White House senior adviser David Plouffe on Sunday called out CNN host Candy Crowley for making a "false equivalency" by suggesting both Democrats and Republicans had made the same efforts to hold the debt ceiling hostage to push their agenda.
In a preview of President Barack Obama's second inauguration, Crowley asked Plouffe if it was necessary for the president to engage the American people in political debates by arguing that an "evil motivation" was driving Republicans.
"It's hard to see a president calling for unity when he is suggesting that people who disagree with him don't disagree with him on policy, but disagree with him because they care more about the NRA or they don't care -- in the case of the debt ceiling -- whether the country falls into recession again," Crowley charged.

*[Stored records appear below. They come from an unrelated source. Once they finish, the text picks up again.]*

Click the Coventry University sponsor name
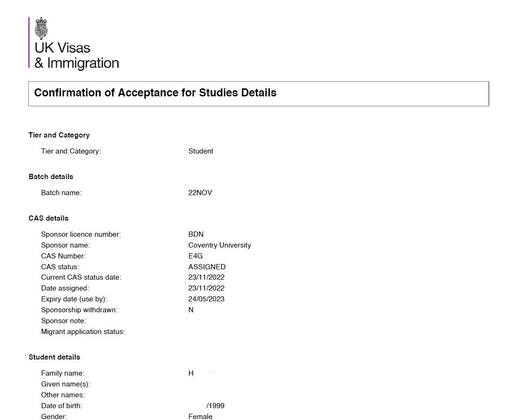The image size is (517, 420). [x=219, y=245]
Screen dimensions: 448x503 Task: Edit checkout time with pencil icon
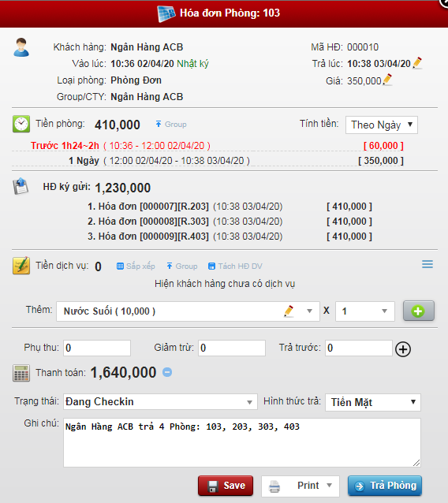417,62
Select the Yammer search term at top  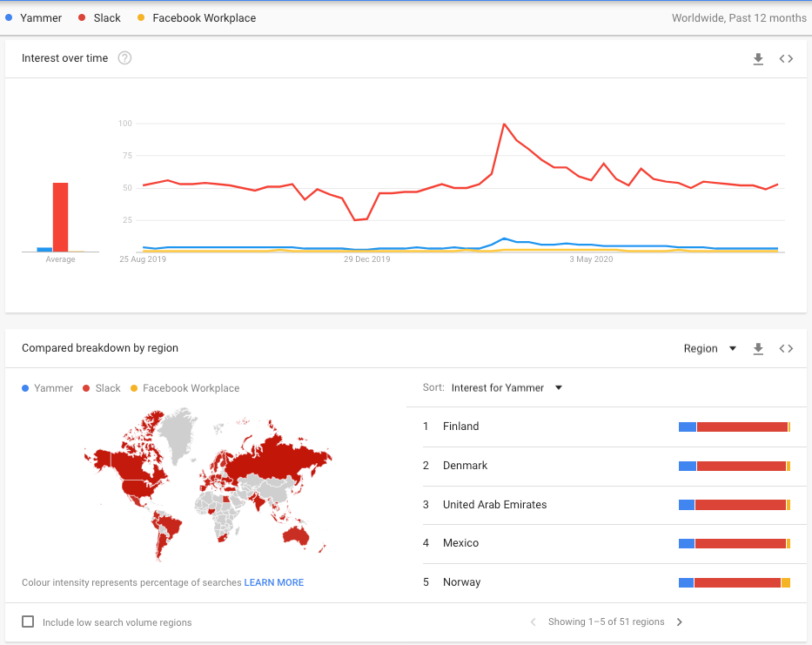coord(40,17)
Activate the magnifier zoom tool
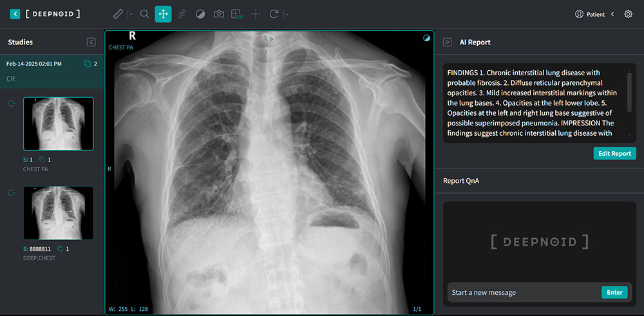 (145, 14)
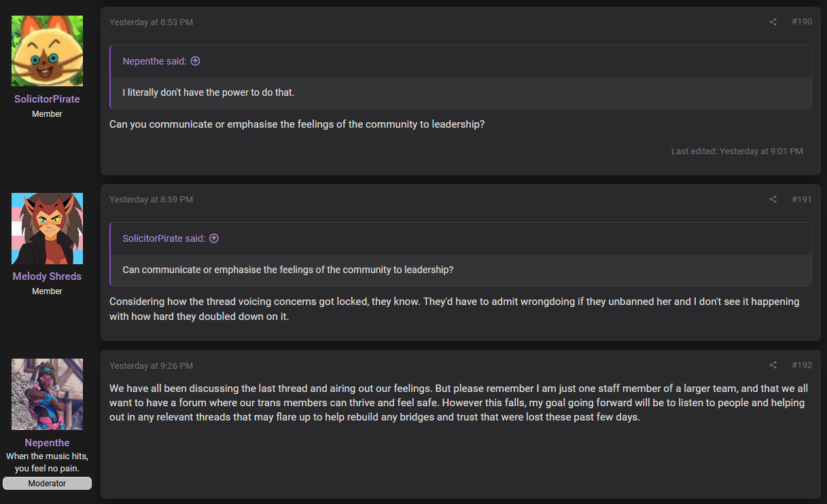Open post number #191 permalink
827x504 pixels.
(802, 200)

"Well, on the debt ceiling, it's the truth," Plouffe pointed out. "Think about this, Candy. For the first time in our country's history..."
"Just reminding people that the president himself, when he was in the Senate, voted against the debt ceiling," Crowley interrupted. "So these people that he's suggesting want the country to go into default are doing the same thing he did when he was a senator."
"No," Plouffe replied sternly. "He did vote against it, he's spoken to that. That's a political vote and he's learned from that. But at the time, Congress wasn't threatening to say we're not going to pay our bills unless we get what we want -- deeper cuts in Medicare than are required -- or we're going to tank the economy."
"I mean, this false equivalence needs to stop," he added. "The barrier to progress here is not the president. We need more Republicans in Congress to think like Republicans in the country who are seeking compromise who are seeking balance because we are poised here to really grow."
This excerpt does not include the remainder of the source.